AIM OF THE TASK:
Show, copied in full, each line of the listing below that contains the word "Instruction". Uppercase and lowercase must match.

begin ENTRIES SUPPLIED

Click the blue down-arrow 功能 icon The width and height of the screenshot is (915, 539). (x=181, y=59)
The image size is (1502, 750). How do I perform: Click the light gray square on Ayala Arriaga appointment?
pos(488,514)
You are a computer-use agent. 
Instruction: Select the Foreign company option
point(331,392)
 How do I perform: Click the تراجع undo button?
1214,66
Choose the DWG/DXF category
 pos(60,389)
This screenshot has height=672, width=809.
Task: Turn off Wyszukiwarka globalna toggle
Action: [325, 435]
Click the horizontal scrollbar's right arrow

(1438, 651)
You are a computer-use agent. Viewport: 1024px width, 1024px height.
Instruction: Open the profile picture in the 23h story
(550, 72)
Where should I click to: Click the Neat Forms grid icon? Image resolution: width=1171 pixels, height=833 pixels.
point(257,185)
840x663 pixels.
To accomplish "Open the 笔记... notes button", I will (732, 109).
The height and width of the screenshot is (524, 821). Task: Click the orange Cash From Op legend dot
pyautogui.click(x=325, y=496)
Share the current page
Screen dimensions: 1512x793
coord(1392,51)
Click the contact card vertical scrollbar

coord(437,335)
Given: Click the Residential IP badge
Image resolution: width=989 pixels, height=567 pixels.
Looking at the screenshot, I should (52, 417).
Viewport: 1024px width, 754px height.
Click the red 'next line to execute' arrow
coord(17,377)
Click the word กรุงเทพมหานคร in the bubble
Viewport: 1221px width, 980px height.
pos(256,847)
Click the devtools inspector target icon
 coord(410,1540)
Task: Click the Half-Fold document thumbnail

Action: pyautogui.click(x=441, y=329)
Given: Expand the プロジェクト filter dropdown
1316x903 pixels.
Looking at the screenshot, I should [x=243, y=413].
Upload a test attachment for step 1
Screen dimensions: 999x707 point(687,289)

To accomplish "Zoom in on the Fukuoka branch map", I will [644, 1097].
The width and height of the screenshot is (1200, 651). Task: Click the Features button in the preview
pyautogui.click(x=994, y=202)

end ENTRIES SUPPLIED

OUTPUT OF THE EXERCISE:
Instruction: Select the Foreign company option
Instruction: Open the profile picture in the 23h story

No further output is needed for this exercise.